Redirecting HTTP to HTTPS using IIS
Posted on March 23, 2006 | 3 Comments | No TrackBacks
I setup my first SSL secure site yesterday and found something interesting. There doesn't appear to be a built in IIS function for redirecting from http:// to https://
Why is that? That seems like something that would come in handy.

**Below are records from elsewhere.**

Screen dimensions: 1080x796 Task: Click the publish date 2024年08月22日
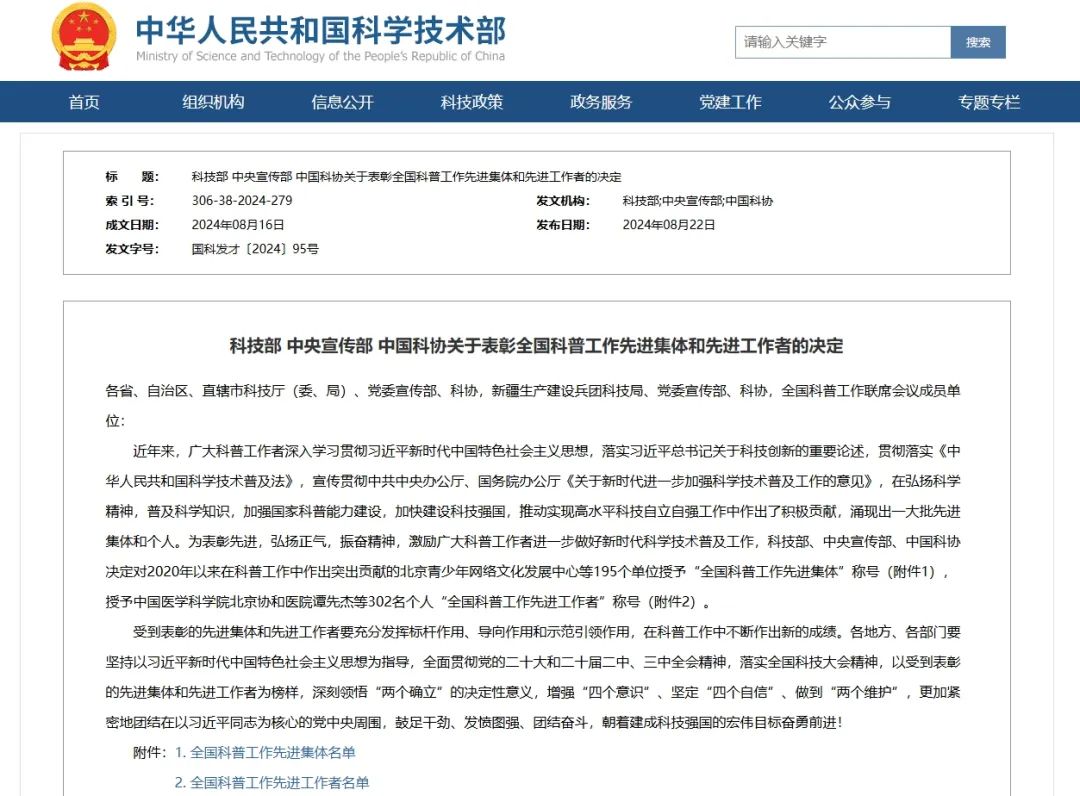click(669, 224)
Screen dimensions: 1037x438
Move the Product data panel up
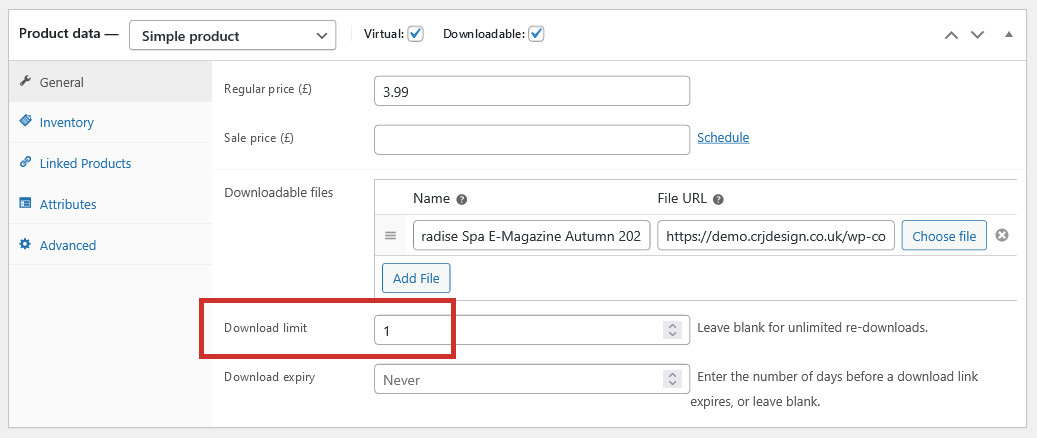click(x=951, y=35)
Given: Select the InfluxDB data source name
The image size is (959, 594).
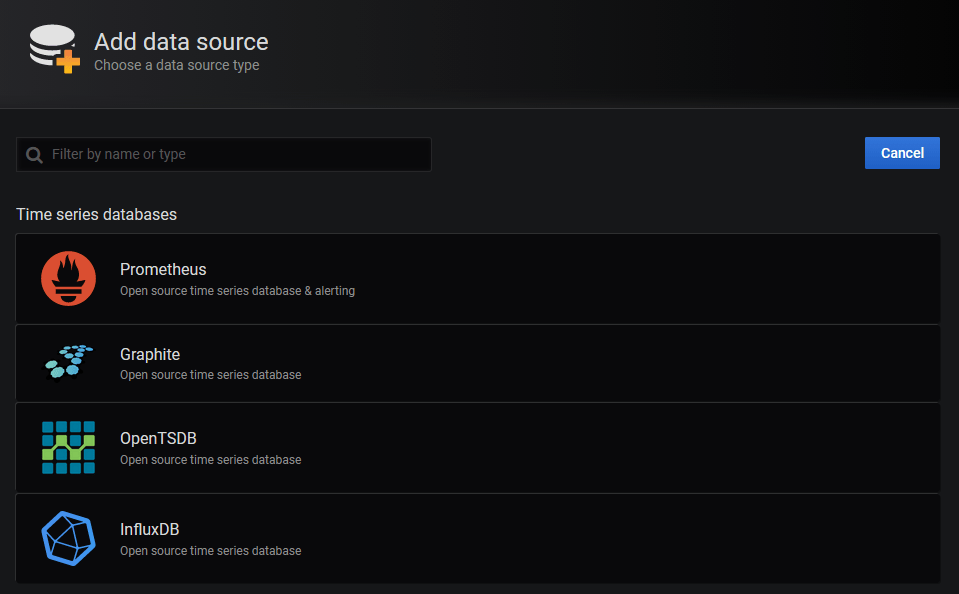Looking at the screenshot, I should coord(149,530).
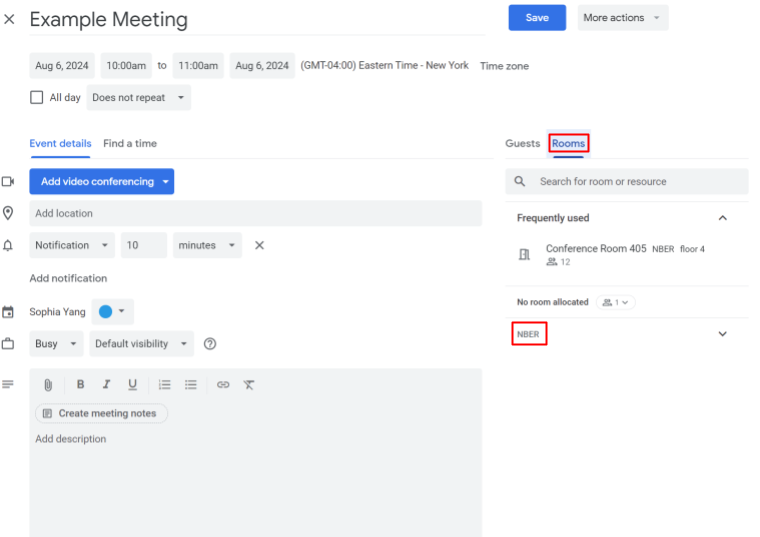
Task: Open the Does not repeat dropdown
Action: click(138, 97)
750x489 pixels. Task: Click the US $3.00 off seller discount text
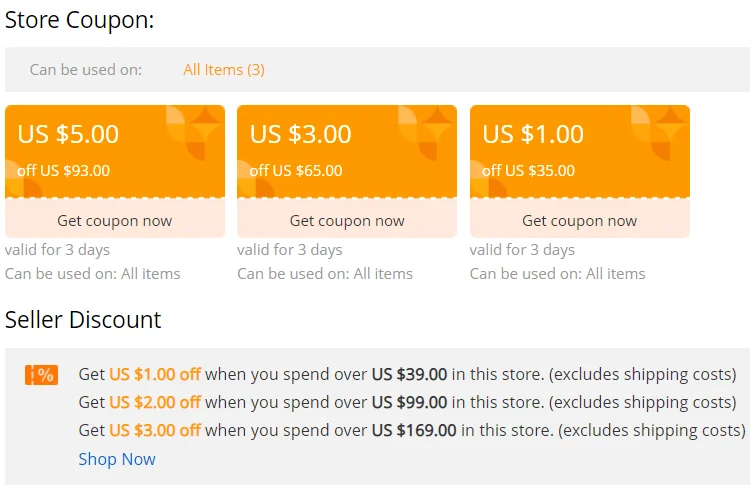(155, 430)
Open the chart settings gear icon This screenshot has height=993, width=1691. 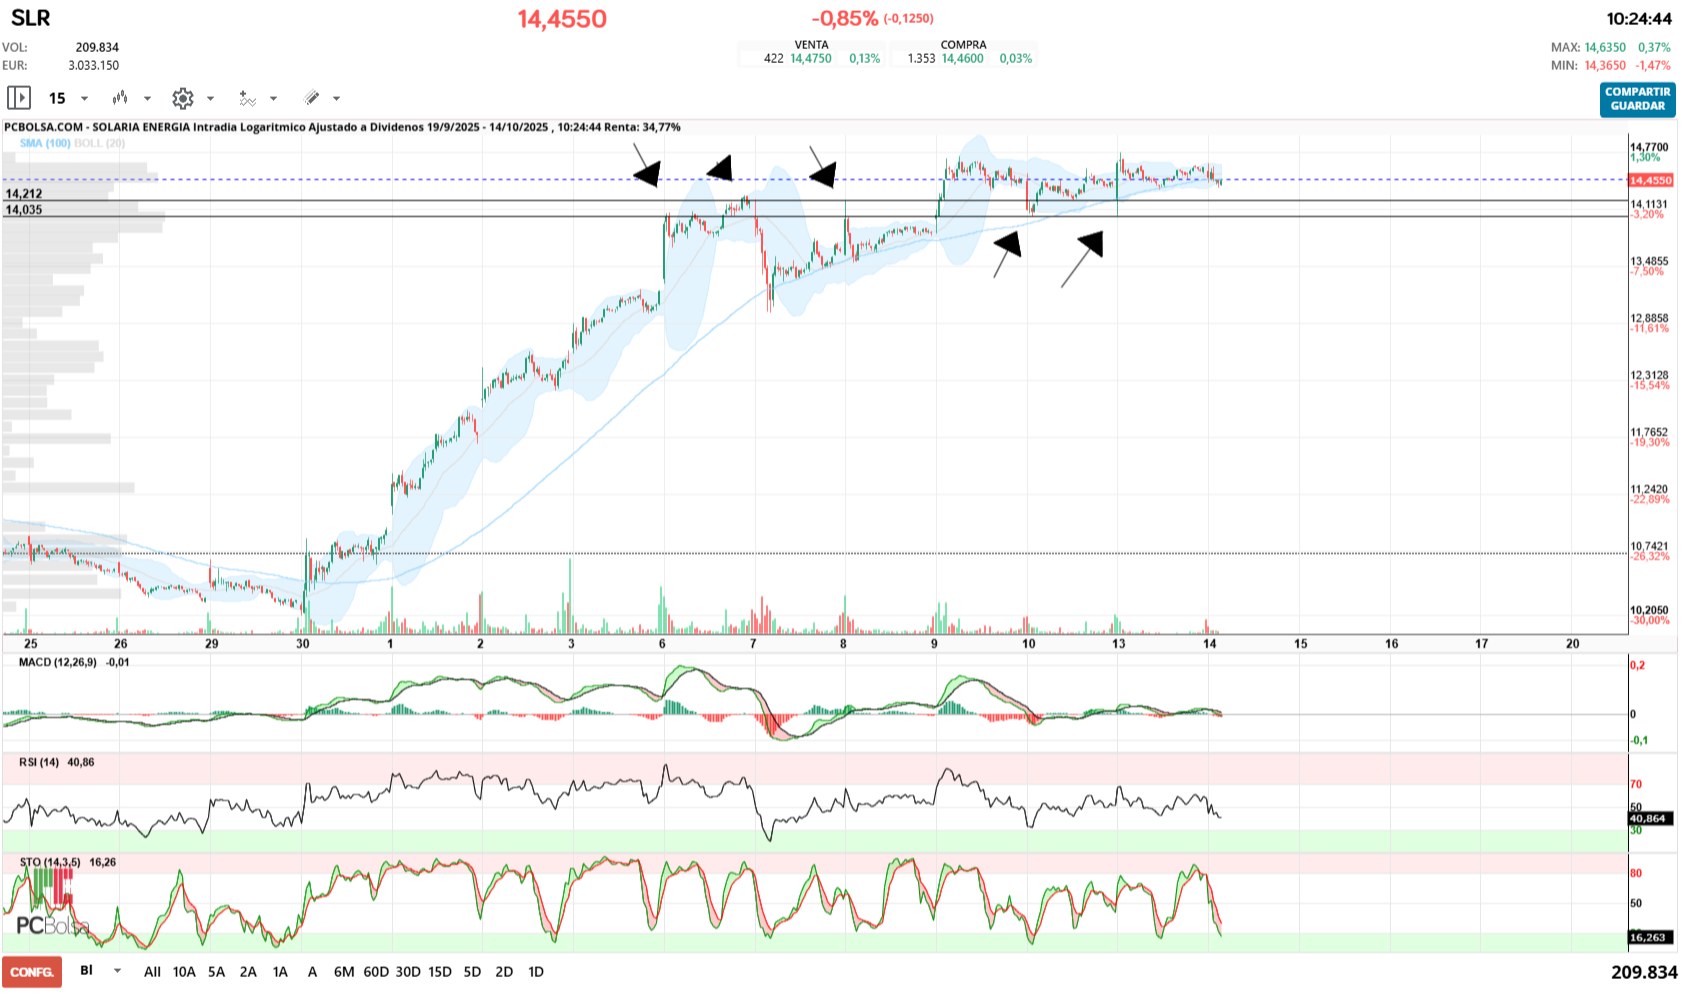[182, 98]
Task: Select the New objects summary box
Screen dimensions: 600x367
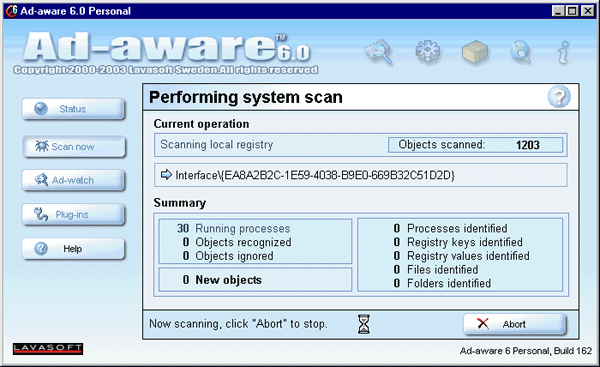Action: coord(255,280)
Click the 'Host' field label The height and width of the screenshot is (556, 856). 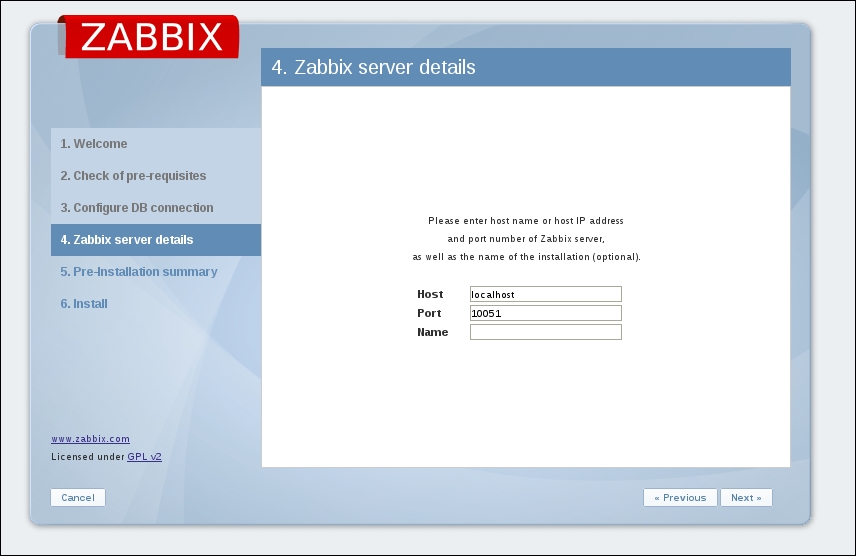430,294
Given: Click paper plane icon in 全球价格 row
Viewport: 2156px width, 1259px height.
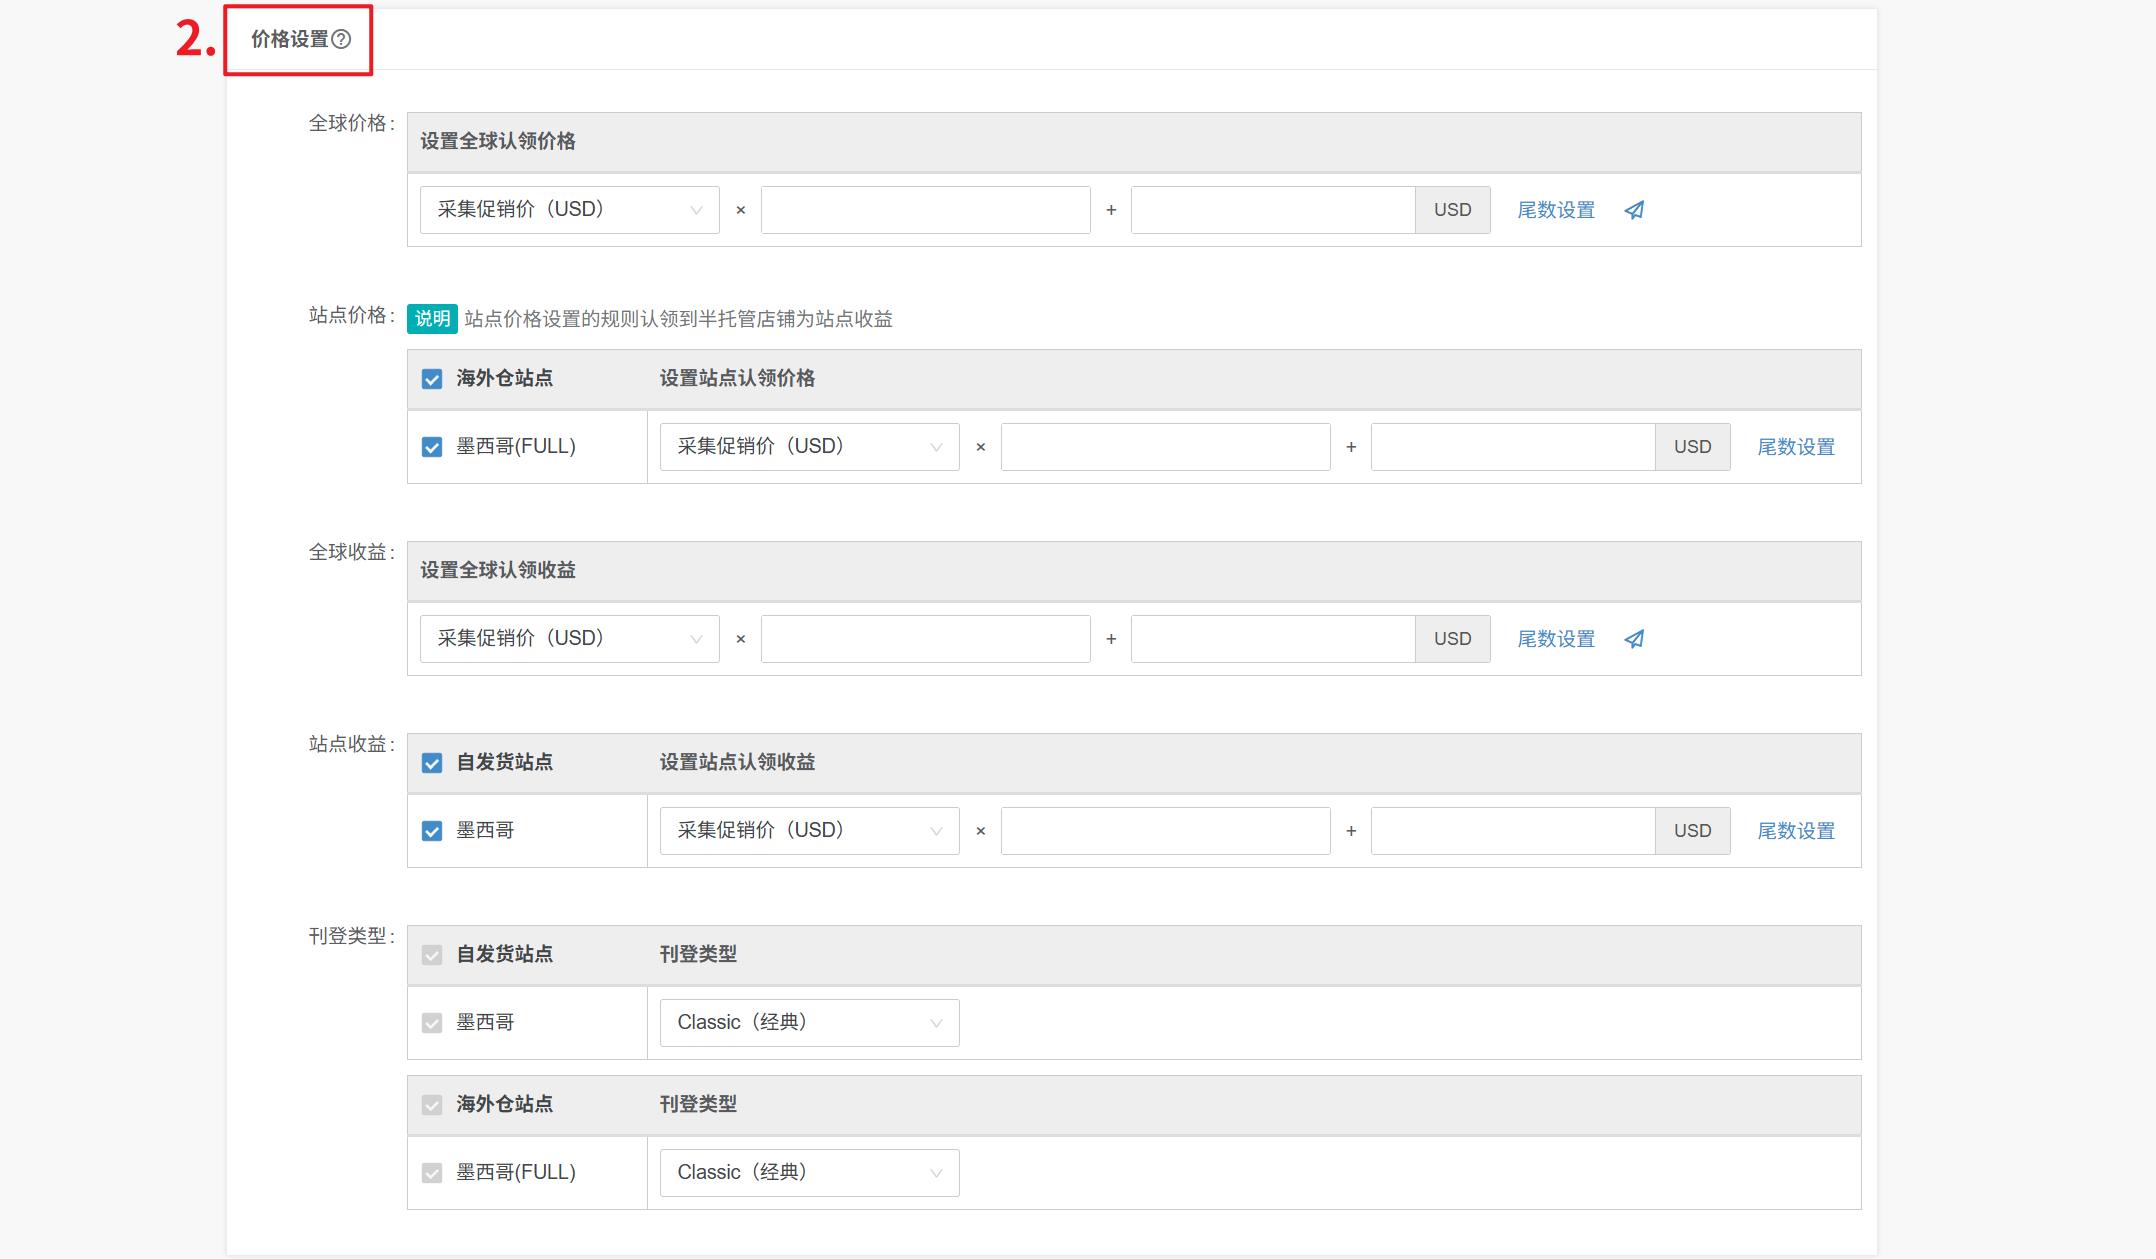Looking at the screenshot, I should click(1634, 210).
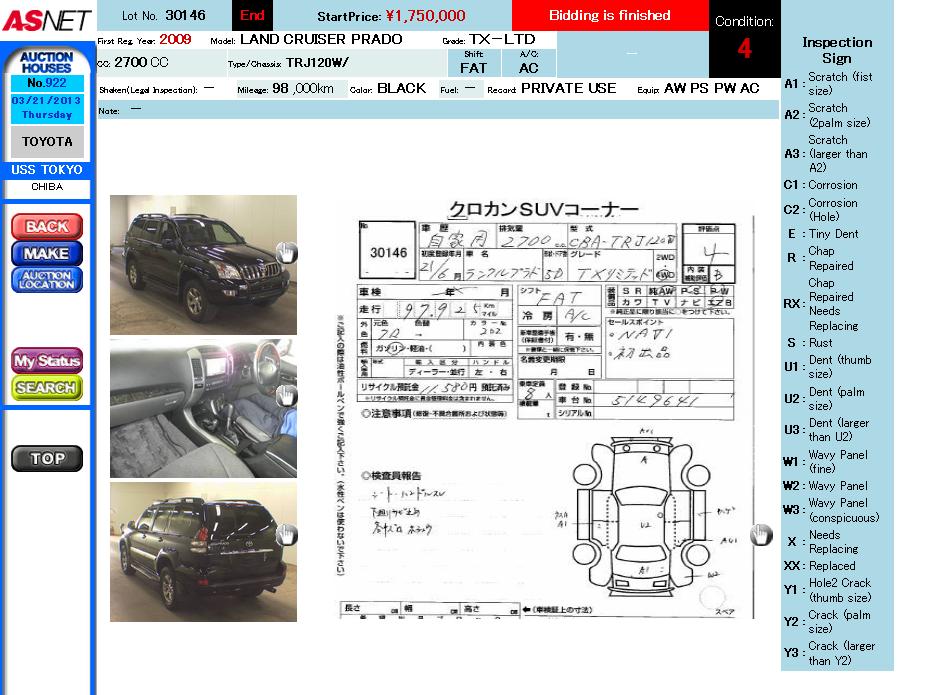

Anyways, after a little Google searching and experimenting, I came up with a method that I think works relatively well. If anyone has a better method of doing this, by all means let me know.
Start by creating a new ASP file and insert the following.
<%
Response.Buffer = True
If (Request.ServerVariables("HTTPS") = "off") Then
sQ = Request.ServerVariables("QUERY_STRING")
sURL = "https" & Right(sQ, (Len(sQ)-8))
Response.redirect(sURL)
End if
%>
Save this file as sslredirect.asp and place it in a folder named SSL inside your website.
- Open the IIS console
- Select your website
- Right click on this new SSL folder and click Properties.
- Under the Application settings section, click Create.
- Click the Directory Security tab, and then click Edit under Authentication and access control.
- Make sure Enable anonymous access is checked, and then click OK.
- Under Secure communications, click Edit.
- Make sure the Require secure channel (SSL) check box is NOT checked, and then click OK two times to close the window.
You've just ensured that SSL is removed from this folder so it'll run the script using anonymous access and plain old http.
Now you need to enable SSL for the rest of the site and setup the redirect.
- Right click on the root website folder and click Properties.
- Click the Directory Security tab.
- Under Secure Communications, click Edit.
- Click to select the Require secure channel (SSL) check box, and then click OK.
- Click the Custom Errors tab, and then double-click 403.4
- In the Message Type list, click URL.
- In the URL box, type /SSL/sslredirect.asp, and then click OK two times to close the window.
Now... here's what happens. With SSL enabled, anytime you attempt to access a page via http, the server generates a 403.4 error. IIS is now configured to run your sslredirect.asp page every time this error occurs. The error page will include a querystring which contains the error number and the page causing the error, I.e. "403;http://www.whatever.com". Our ASP file uses a simple script to just trim off the beginning part (430;http), add the necessary "https", and redirect to whatever page the user requested using SSL. Voila!
It does redirect but it adds port 80 at the end of the url causing the redirect to fail. Mabe you could post a fix for this, using ie6 you can see :80 where ie7 just fails.
It appears that Windows2003 appends the port number onto the URL which is where this :80 comes from.
I added a line to the script which will strip that out.
<%
Response.Buffer = True
If (Request.ServerVariables("HTTPS") = "off") Then
sQ = Request.ServerVariables("QUERY_STRING")
sURL = "https" & Right(sQ, (Len(sQ)-8))
sURL = Replace(sURL, ":80", "")
Response.redirect(sURL)
End if
%>
If you want to be fancy you can use some RegEx to do better filtering here but this is a good quick and dirty approach
Probably goes without saying, but you need asp enabled as well. I had asp.net enabled because this specific app only needed asp.net and that's what the developer installed when setting up. I enabled asp as well and it works like a champ!